LOUISVILLE, Ky. (WAVE) - At John Paul II Academy, Steve Riggs is a janitor, but this week, at a hospital in Cincinnati, he's been a patient.
"Oh, my god, I mean it was devastating," Sharon Cullop, Riggs' sister-in-law, said.
Last year, he went into kidney failure. His family made t-shirts and held fundraisers, scrambling to find an organ donor match to save his life.
"I have actually talked at the grocery store line, like I was told to do, trying to find a kidney," Susan Stout, Riggs' other sister-in-law, said.
Along with family members, Leigh Ann Saylor lent expert advice to Riggs and those close to him, inviting them to participate in a support group run by Mulligans Living Kidney Donors. She started the support group eight years ago when her husband needed a kidney.
The group now meets at St. Margret Mary Catholic Church once a month.

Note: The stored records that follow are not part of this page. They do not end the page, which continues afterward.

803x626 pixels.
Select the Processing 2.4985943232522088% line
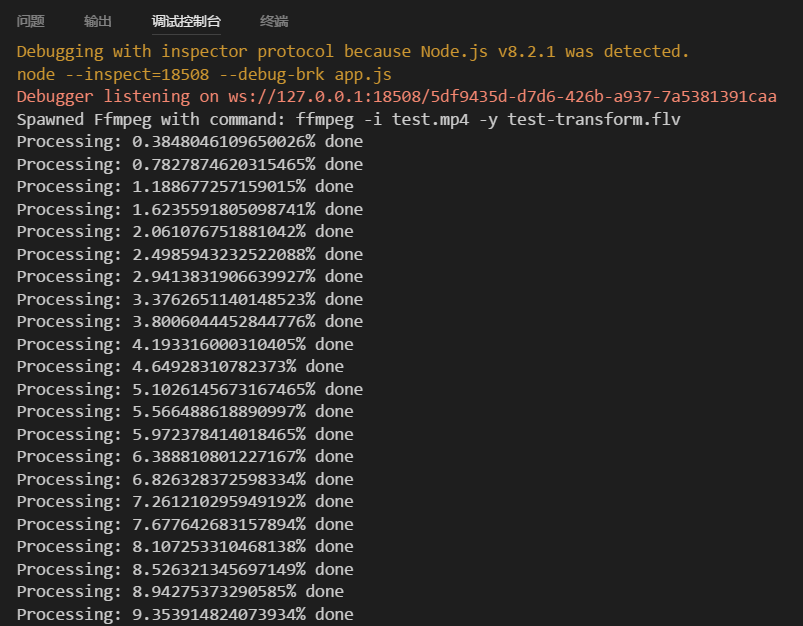pyautogui.click(x=190, y=255)
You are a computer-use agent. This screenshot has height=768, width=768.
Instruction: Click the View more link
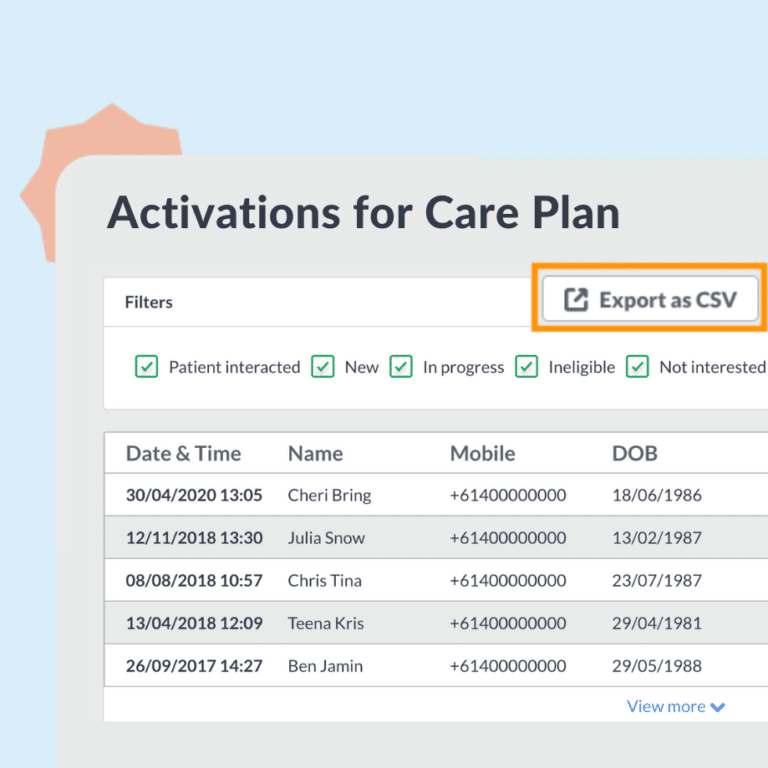point(666,706)
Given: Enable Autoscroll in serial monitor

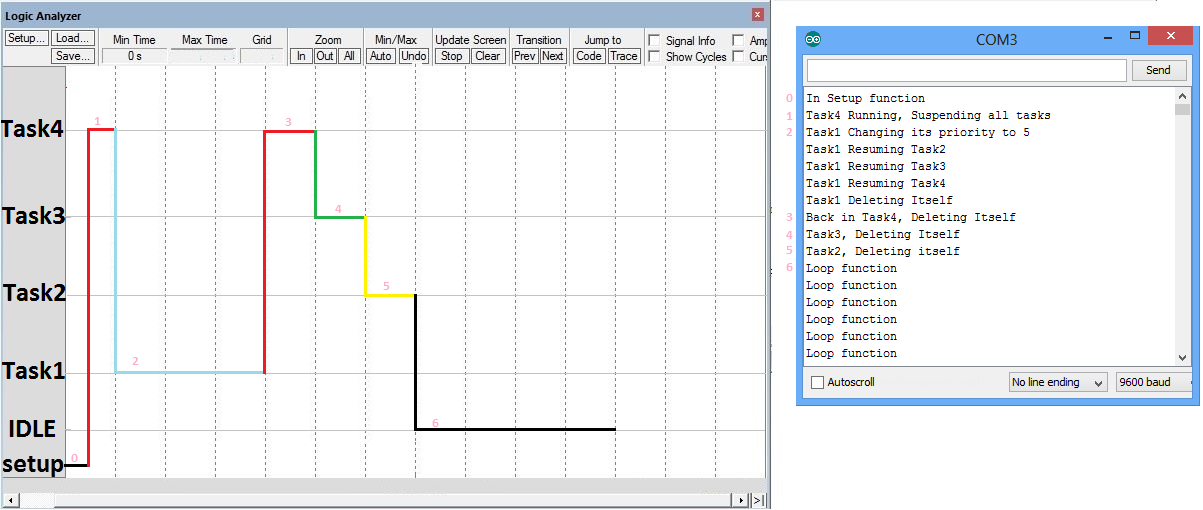Looking at the screenshot, I should (x=818, y=382).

"How do you ask somebody for a body part?" Saylor asked, repeating the advice she lent Riggs. "It's not like saying, ‘Can I borrow your lawnmower?’"
As the search went on, Riggs found another friend who said she never would've known what he was facing.
"I worked with him all this time," Jeanine Barker said. "I had no clue."
That's when Barker, who works in the school cafeteria, decided to see if she could help save her friend's life.
"Steve was actually getting the school prepared for the first day of school when I was able to tell him that I was a perfect match," Barker said.
From there, the two underwent test after test to ensure their bodies would be healthy enough for a transplant.
"If she was not going to match at the next level, then she was going to give to somebody else so Steve would bump up," Stout said.
Monday, ahead of the surgery, the transplant depended on one last medical check.
"She gave the thumbs up. I'm running out there, ‘It's a go, it's a go,’" Stout said, describing the moment the transplant was given final approval this week.
"She just saved his life," Saylor said.
The two are recovering well.
While Barker may be down a kidney, she's gained a lot of love from people who were once strangers who now call her family.
“I think about everyone having two kidneys, and we’re hoarding,” Barker said. “We are hoarding. If everybody could just give a kidney.”
Riggs' family said a big post-op highlight for him is now being able to eat banana pudding, thanks to his new kidney.
"She gave a kidney to provide life," Stout said. "You couldn't ask for something more precious or a nice gift like that."
Riggs’ in-laws say he’s doing well and already walking after the surgery.